• Task instructions
What is needed is an exact copy of the lines from the one containing "The height and width of the screenshot is (487, 1190)." through the last line of the records below, with no pictures.

====================

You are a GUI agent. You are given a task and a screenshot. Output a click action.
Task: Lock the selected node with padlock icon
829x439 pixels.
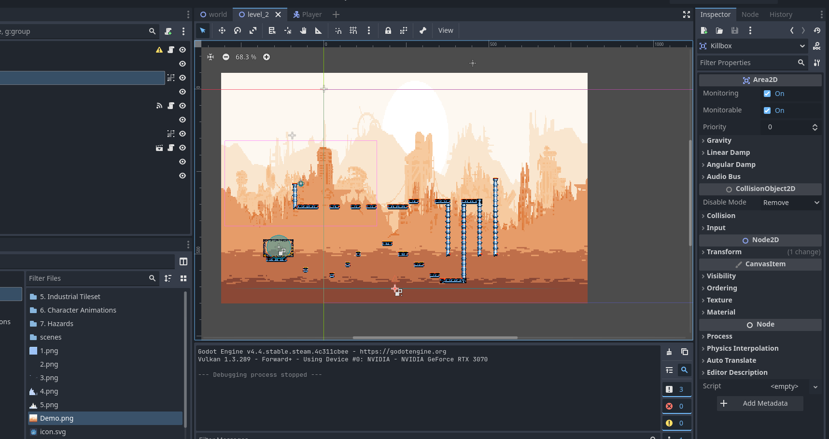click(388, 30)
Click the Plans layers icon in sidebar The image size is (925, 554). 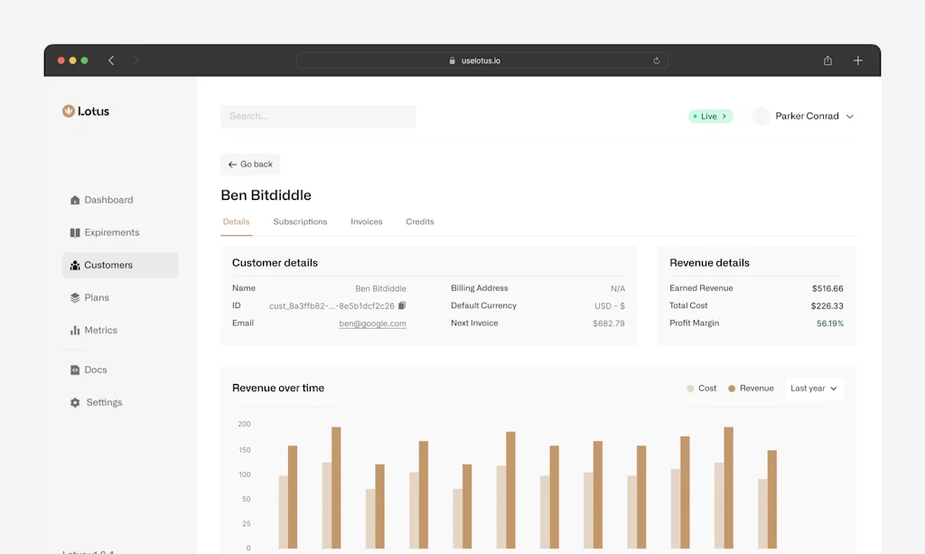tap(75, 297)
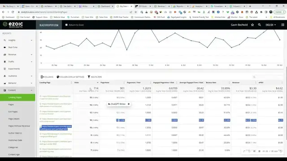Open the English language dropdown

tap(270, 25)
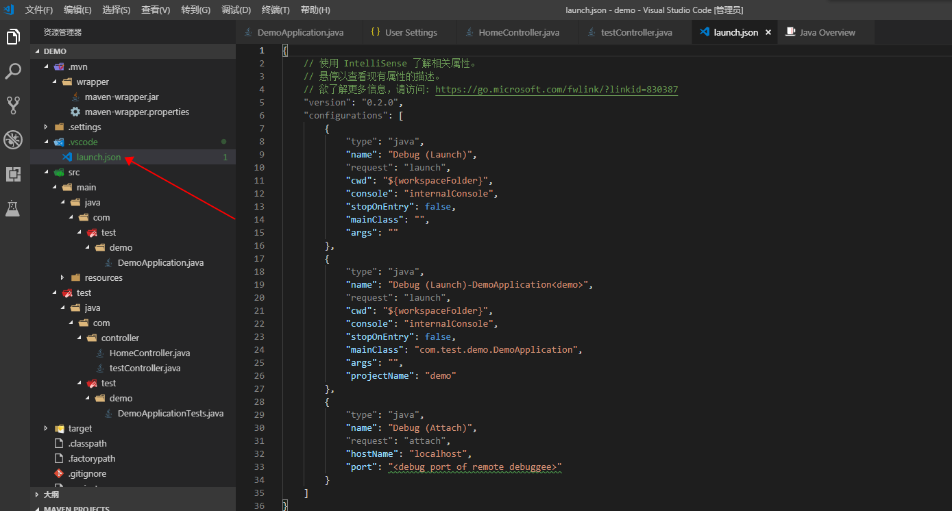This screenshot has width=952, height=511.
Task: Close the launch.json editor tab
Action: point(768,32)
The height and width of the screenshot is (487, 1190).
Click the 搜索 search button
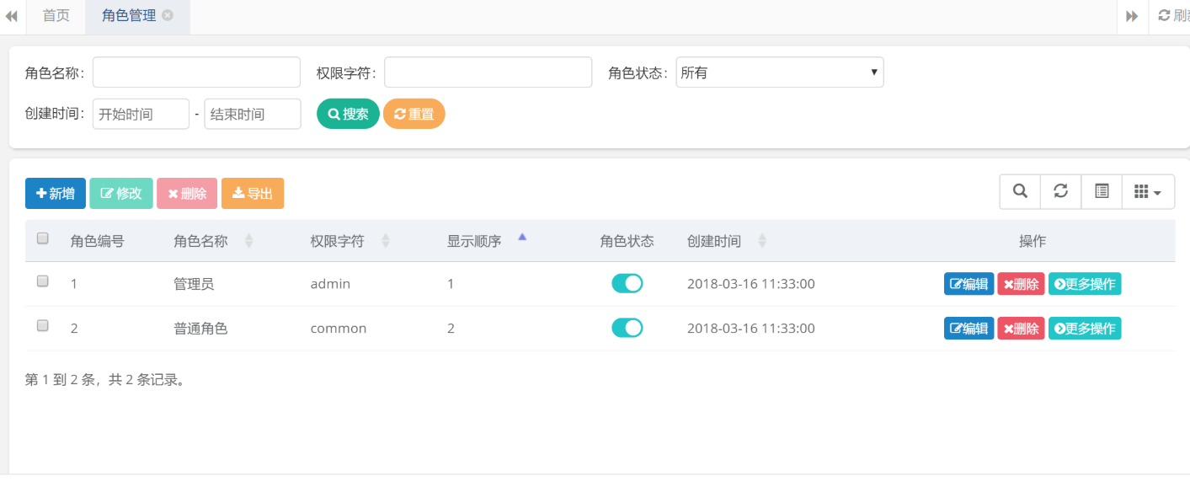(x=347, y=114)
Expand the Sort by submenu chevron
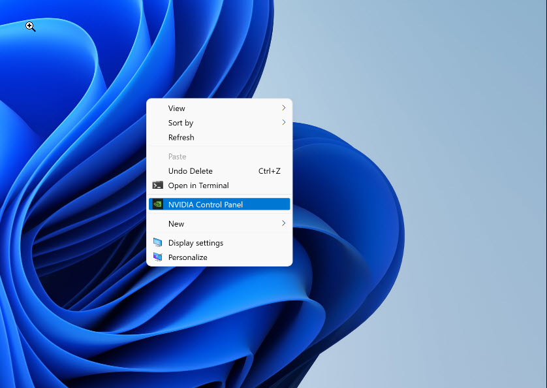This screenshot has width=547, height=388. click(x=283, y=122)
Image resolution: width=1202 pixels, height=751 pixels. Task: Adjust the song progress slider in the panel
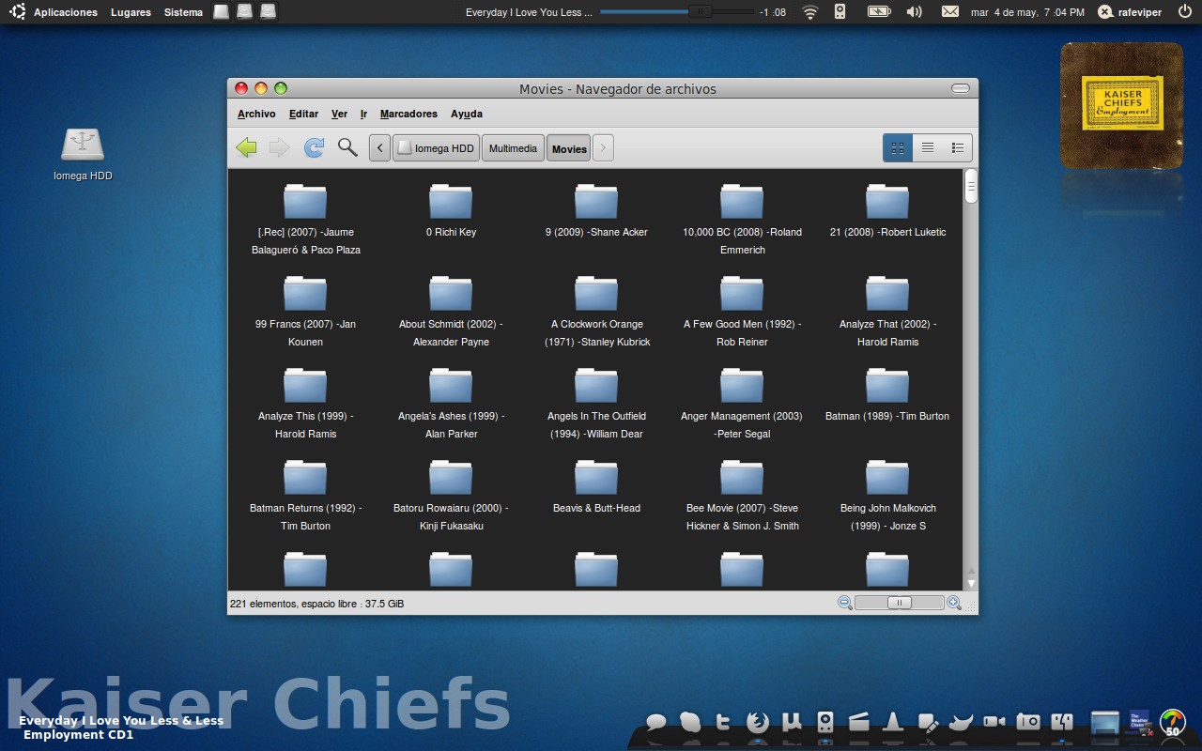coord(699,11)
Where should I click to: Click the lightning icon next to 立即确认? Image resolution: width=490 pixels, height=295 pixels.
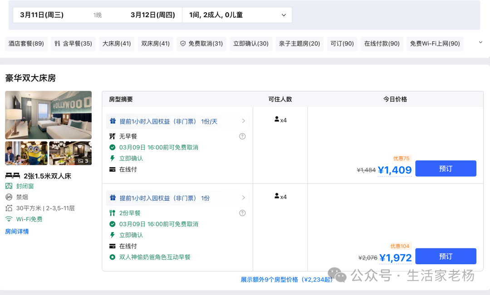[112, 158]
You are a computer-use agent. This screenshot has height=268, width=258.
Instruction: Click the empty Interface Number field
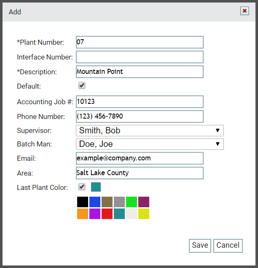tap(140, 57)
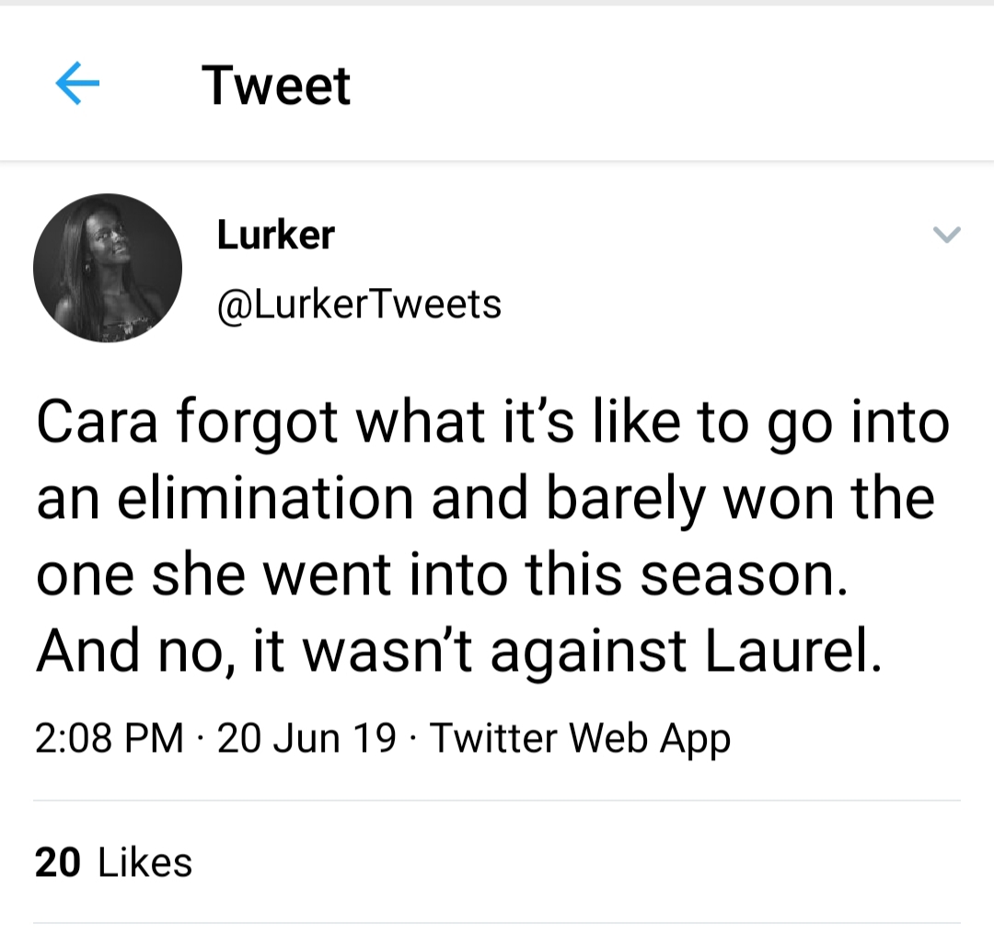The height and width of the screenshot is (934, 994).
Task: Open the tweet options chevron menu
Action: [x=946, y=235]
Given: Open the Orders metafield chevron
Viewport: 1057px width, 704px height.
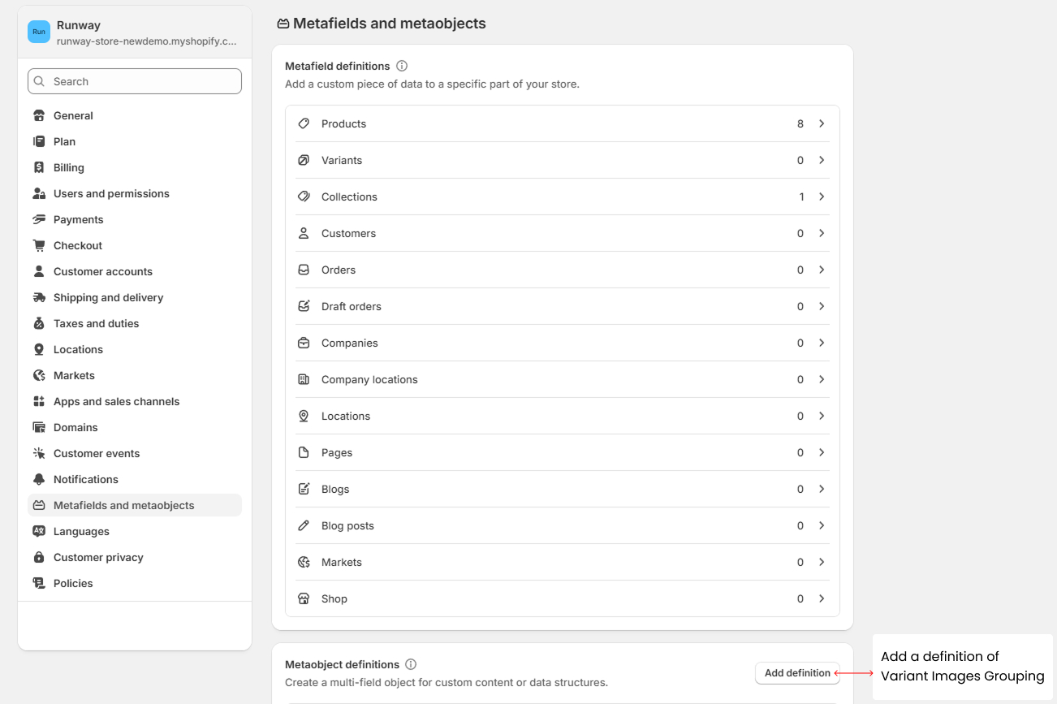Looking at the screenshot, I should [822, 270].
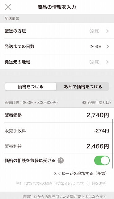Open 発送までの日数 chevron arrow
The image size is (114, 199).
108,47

====================

• Output for this exercise
The height and width of the screenshot is (487, 1190).
Click the 搜索 search button
(x=347, y=114)
Expand the Sort by submenu chevron
This screenshot has width=547, height=388. click(x=283, y=122)
Image resolution: width=1202 pixels, height=751 pixels. Task: Adjust the song progress slider in the panel
coord(699,11)
Where should I click to: Click the lightning icon next to 立即确认? Image resolution: width=490 pixels, height=295 pixels.
[112, 158]
You are a computer-use agent. This screenshot has height=268, width=258.
Instruction: Click the empty Interface Number field
tap(140, 57)
The height and width of the screenshot is (934, 994).
Task: Open the tweet options chevron menu
Action: [x=946, y=235]
Given: Open the Orders metafield chevron
Viewport: 1057px width, 704px height.
Looking at the screenshot, I should [822, 270].
Open 発送までの日数 chevron arrow
The image size is (114, 199).
108,47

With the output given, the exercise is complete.